NJ Nurse's Flu Shot Snafu Turns Dangerous When 67 People Are Stuck With Reused Syringes

Vaccine shot
A NJ nurse has agreed to temporarily give up her license after it was discovered she exposed 67 people to reused syringes as she gave them their flu shot. PHILIPPE HUGUEN/AFP/Getty Image

It’s a vaccination blunder that was thankfully discovered.

The New Jersey Department of Health announced Wednesday that a nurse contracted by the company TotalWellness had exposed 67 employees of Ostuka Pharmaceutical to reused syringes of the flu vaccine while she worked at the workplace's flu clinic on Sept. 30. They are currently in the midst of a joint investigation with the West Windsor Township Health Department as well as TotalWellness into the incident.

Health officials said that though the risk of accidental infection is low — since only syringes, and not needles, were reused — they are still reaching out to those affected and advising that they be tested for common blood-borne disease such as hepatitis B and C, and HIV. It is believed that she used a total of two syringes during her day's work. 

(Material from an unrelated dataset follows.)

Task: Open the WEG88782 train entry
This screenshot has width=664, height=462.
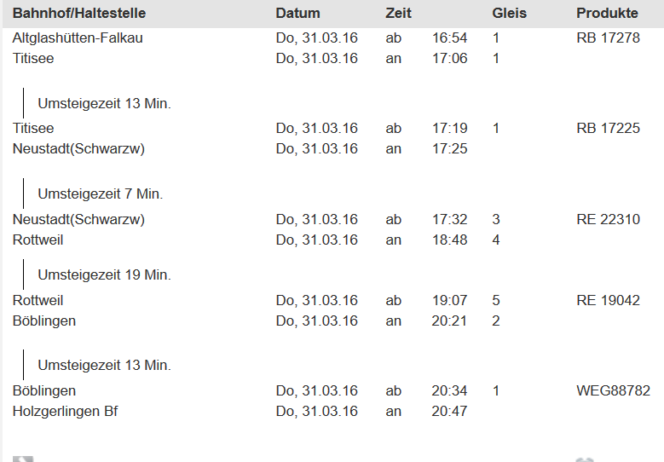Action: tap(613, 391)
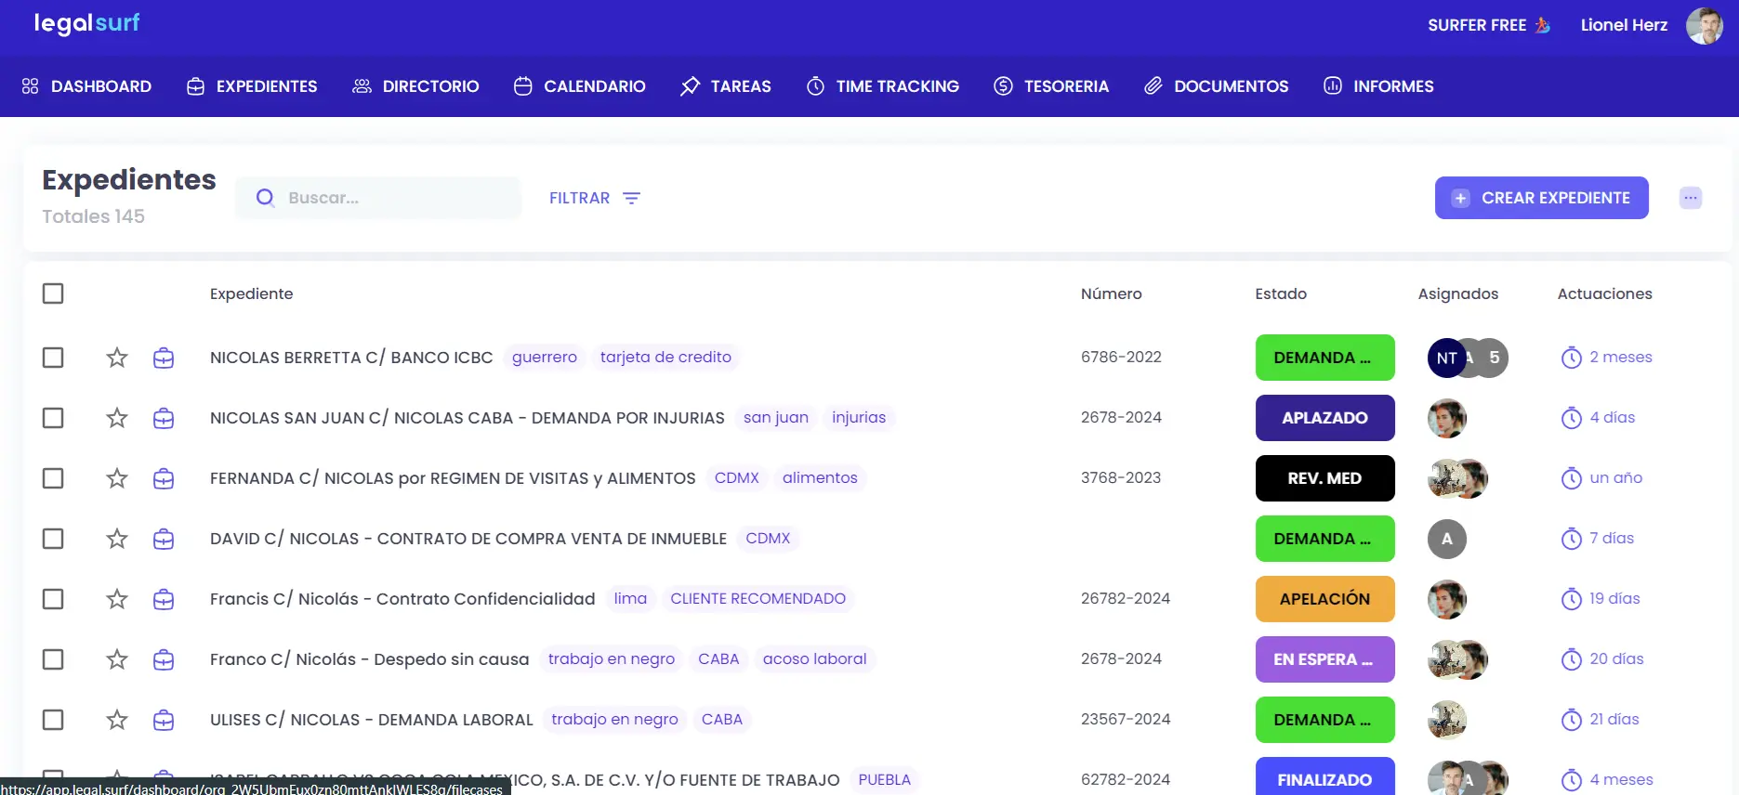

Several individuals have already submitted to testing and additional flu shots, since the nurse reportedly also underdosed patients, according to The Washington Post.

TotalWellness, for their part, hasn’t shied away from the spotlight of scrutiny.

“We take full responsibility for this incident and are working diligently with the New Jersey Department of Health to resolve this matter as swiftly as possible,” said founder and President Alan Kohll in a statement released Wednesday. “Our sincerest apologies go out to all those affected by this terrible event. Our commitment and dedication to our clients, stakeholders, and communities are stronger than ever.”

In the wake of the incident, the company announced Wednesday that it would implement new changes in its vaccination procedure, providing participants with an outline of the whole process alongside their consent form as well as requiring nurses to “walk” them through it verbally.

The nurse, an independent contractor, is currently being investigated by the state’s Board of Nursing. As reported by NJ.com, the nurse, since identified as Mary Roback, has agreed to a temporary suspension of her license while the board deliberates whether to pursue further action on a complaint filed to them by the N.J. Department of Health. She is a LPN, or Licensed Practical Nurse. 

Human error is regrettably a potential risk involved in vaccination, with consequences that can be disastrous. Last September, a measles vaccination campaign in Syria led to the deaths of 15 children, and many more injured, after a muscle relaxant was mistakenly mixed into the vaccine.